What is asked –
[1] Translate this sentence from the article on Spain's tax treatment of 'financial' goodwill into French: "Such a measure is not possible in the case of stake acquisition in a company established in Spain."
[2] Answer the following questions using the article on Spain's tax treatment of 'financial' goodwill:
(a) Since which year has Spanish law allowed the goodwill deduction?
(b) What shareholding must a resident company hold in the foreign company to qualify?
(c) Which method did the Court apply to conclude that the Spanish measure is selective?
[3] Write the next paragraph of the article on Spain's tax treatment of 'financial' goodwill, continuing after its final sentence.

Extracted text –
━━━━━━
Spanish tax regime for amortisation of 'financial' goodwill is incompatible with EU law, Court confirms

On Thursday 15 November, the EU Court confirmed two European Commission decisions from 2009 and 2011 (see EUROPE 10008, 10292) according to which the Spanish tax regime for the amortisation of ‘financial’ goodwill constitutes State aid incompatible with the internal market (Cases T-207, 219 and 227/10; T-239, 399, 405 and 406/11). 

Since 2002, Spanish law has allowed resident companies that hold shares (at least 5% for at least one year) in companies established abroad to deduct goodwill resulting from this acquisition from their taxes. Such a measure is not possible in the case of stake acquisition in a company established in Spain. 

In 2016, the EU Court of Justice annulled two previous Court of First Instance judgments which annulled the Commission's decisions, the Court held that the Commission had not proved the selective nature of the tax regime in question (see EUROPE 11694)

Applying the so-called 'three-step' method, the Court concluded that the Spanish measure is selective, even though the advantage it provides is available to all companies required to pay corporate tax in Spain. 

It notes that companies that are taxable in Spain taking stakes in companies domiciled in Spain for tax purposes cannot obtain the advantage provided by the deduction scheme in question, unlike those taking stakes abroad.
━━━━━━
Information provided –
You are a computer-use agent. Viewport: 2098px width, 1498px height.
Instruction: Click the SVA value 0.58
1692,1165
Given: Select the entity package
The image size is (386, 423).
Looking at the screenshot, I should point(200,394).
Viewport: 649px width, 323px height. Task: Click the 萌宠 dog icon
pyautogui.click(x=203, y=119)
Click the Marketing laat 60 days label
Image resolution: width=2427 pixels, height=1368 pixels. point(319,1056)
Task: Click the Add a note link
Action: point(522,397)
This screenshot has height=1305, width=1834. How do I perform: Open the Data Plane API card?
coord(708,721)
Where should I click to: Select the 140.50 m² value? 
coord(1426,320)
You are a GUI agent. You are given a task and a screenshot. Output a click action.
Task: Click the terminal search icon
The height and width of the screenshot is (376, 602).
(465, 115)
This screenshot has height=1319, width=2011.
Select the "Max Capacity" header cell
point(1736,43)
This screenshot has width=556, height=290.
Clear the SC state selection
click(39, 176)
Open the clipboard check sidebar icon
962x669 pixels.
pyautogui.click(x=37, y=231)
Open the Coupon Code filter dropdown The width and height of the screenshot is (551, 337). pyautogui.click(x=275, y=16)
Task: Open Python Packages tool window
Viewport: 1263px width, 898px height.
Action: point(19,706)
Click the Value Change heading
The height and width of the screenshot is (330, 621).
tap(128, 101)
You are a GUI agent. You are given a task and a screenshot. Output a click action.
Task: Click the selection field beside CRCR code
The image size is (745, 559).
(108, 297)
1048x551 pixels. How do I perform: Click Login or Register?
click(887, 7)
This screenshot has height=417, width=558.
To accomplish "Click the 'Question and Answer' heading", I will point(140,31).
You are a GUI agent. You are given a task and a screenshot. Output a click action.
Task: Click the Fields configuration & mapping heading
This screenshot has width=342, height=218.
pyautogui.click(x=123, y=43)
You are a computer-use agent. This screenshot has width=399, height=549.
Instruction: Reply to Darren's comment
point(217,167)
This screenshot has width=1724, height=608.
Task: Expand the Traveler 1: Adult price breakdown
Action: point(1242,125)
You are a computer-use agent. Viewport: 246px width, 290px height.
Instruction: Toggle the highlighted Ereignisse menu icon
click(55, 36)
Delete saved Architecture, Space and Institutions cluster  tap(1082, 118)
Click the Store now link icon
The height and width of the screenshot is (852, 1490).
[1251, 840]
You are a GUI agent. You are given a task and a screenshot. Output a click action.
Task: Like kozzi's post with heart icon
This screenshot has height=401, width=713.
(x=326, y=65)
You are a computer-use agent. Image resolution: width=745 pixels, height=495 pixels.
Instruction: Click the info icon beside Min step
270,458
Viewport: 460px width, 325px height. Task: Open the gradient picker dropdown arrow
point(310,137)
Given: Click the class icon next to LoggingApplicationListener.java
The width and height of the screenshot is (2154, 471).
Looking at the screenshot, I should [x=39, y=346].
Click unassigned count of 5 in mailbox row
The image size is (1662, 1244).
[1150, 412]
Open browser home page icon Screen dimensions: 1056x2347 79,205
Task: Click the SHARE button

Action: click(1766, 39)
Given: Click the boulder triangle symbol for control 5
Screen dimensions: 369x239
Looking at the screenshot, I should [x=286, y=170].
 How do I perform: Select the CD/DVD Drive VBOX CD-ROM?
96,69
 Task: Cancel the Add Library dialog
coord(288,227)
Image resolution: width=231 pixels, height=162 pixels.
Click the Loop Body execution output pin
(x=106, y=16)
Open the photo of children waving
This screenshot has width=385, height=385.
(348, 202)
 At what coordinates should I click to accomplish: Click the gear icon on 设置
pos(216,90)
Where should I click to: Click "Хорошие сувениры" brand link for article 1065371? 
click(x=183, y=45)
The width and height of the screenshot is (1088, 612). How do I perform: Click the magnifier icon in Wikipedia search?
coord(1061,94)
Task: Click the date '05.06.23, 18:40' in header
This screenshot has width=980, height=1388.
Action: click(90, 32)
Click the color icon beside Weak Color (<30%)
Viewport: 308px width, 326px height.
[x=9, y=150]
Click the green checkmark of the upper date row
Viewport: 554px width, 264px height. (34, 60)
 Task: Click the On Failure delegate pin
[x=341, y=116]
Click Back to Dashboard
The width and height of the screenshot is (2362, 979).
━━━━━━
Written answers –
[1] Une telle mesure n'est pas possible en cas d'acquisition d'une participation dans une société établie en Espagne.

[2]
(a) 2002.
(b) At least 5% for at least one year.
(c) The so-called 'three-step' method.

[3]
The Court concludes that the Spanish scheme, which grants a tax advantage, whose grant is conditional on the completion of an economic transaction, may be selective where any undertaking may freely choose to carry out that transaction, and not only on the basis of the distinction of companies based on their own characteristics. 

It should be noted that, in Case T-207/10, the Court of First Instance authorises the continued application of the Spanish tax regime over the entire depreciation period for acquisitions of holdings prior to 21 December 2007 (date of publication of the decision to initiation the formal investigation procedure in the Official Journal of the EU) or whose implementation was irrevocably initiated before that date (see EUROPE 9520)(Original version in French by Mathieu Bion)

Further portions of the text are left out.